Saturday, January 31, 2015

Dijkstra's stabilizing token ring algorithm

One of the classical algorithms I teach in my distributed systems class is Dijkstra's stabilizing token ring algorithm. This algorithm has started the self-stabilization field as a subfield of fault-tolerance. And, it still receives interest even after 40 years. There has been probably hundreds of self-stabilization papers that revisits Dijkstra's stabilizing token ring algorithm as part of a solution or as part of a case study. This algorithm never gets old for me as well. I still enjoy talking about this algorithm in class and thinking about it once in a while. I guess this is because it is a very elegant algorithm.

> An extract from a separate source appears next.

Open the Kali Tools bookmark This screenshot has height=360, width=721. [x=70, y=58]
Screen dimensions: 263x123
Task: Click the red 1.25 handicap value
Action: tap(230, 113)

Linked is Dijkstra's original paper introducing the algorithm. This paper also includes two variants of the stabilizing token ring algorithm, 3-state and 4-state token ring algorithms. Dijkstra would later do a followup writeup, titled, "A belated proof of self-stabilization", where he gave a proof of stabilization for 3-state token ring program.

As a side note, when I asked my distributed class whether they heard Dijkstra's name before, almost all hands went up. And almost all of them had heard his name due to the "all pairs shortest path algorithm". Interesting. Probably, in Dijkstra's mind, that algorithm was a minor contribution. He came up with that algorithm at a cafe in 20 minutes without using pen and paper. None of the students heard the "Go-to considered harmful" paper, which may be closer to what Dijkstra was aiming with his career. Dijkstra's later work focused on predicate calculus for enabling  structured/principled verifiably-correct programming.

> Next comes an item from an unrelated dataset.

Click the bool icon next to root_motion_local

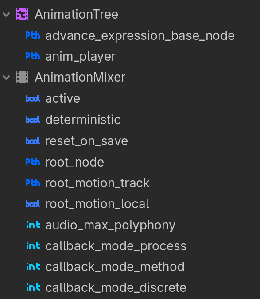coord(33,204)
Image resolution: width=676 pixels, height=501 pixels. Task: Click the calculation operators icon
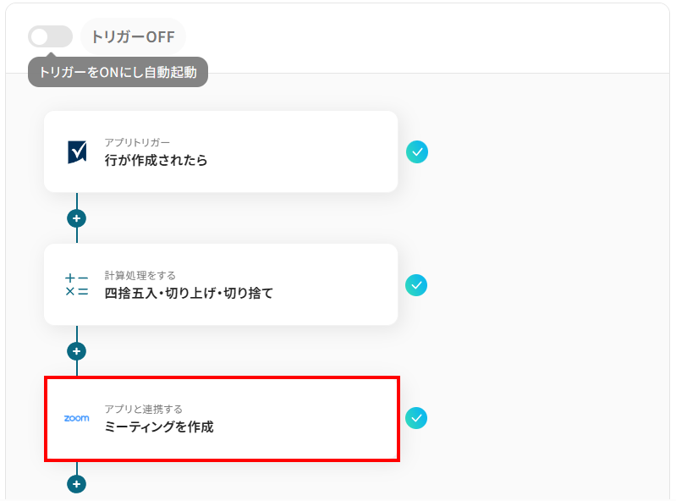[x=77, y=284]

Stabilizing fault-tolerance

Stabilization is at the heart of the Dijkstra's token ring algorithm. Stabilization is a type of fault tolerance that advocates dealing with faults in a principled unified approach instead of on a case by case basis. Instead of trying to figure out how much faults can disrupt the system stabilization assumes arbitrary state corruption, which covers all possible worst-case collusions of faults and program actions. Stabilization advocates designing recovery actions that takes the program back to invariant states starting from any arbitrary. Anish Arora's paper "Practical Self-Stabilization for Tolerating Unanticipated Faults in Networked Systems" provides a great overview of stabilization concepts.

Token Ring stabilization

Let's start with the simple token ring concept. The processes are arranged in a ring fashion and there is a unique token circulating in this ring. (You can think of the token may be providing mutual exclusion to the processes; whichever process has the token can access the critical-section/shared-resource).

In the invariant states there is exactly one token. So in the bad states, there are two possible cases: 1) we end up with a ring with no tokens,  2) we end up with a ring with multiple tokens.

Let's consider how Dijkstra's token ring algorithm deals with case 1. Dijkstra's token ring algorithm maps the concept of a physical token to a relation between two neighboring processes. This mapping is done skillfully to limit the state space so the case 1 faults cannot possibly happen in that state space. In the mapped state space, any arbitrary state  is guaranteed to contain 1 or more tokens.

How does this work? Dijstra's algorithm encodes a token with the relation: "the x variable of a process is DIFFERENT than the x variable of its predecessor in the ring". In this case, if all x variables are the same, there won't be any token in the system. To fix this Dijkstra's algorithm encodes the token differently for process 0: "There is a token at process 0, if its x variable is the SAME as that of its predecessor, process N". Encoded this way, we cannot not have 0 tokens in any arbitrary state in the state space.

A good analogy for bounding the corruption space is the use of the carousal door. For a normal door, you have two possible states: door is open or door is closed. For a carousal door, there is only one possible space: the door is closed. (Yet you still make it through that door by revolving through it.)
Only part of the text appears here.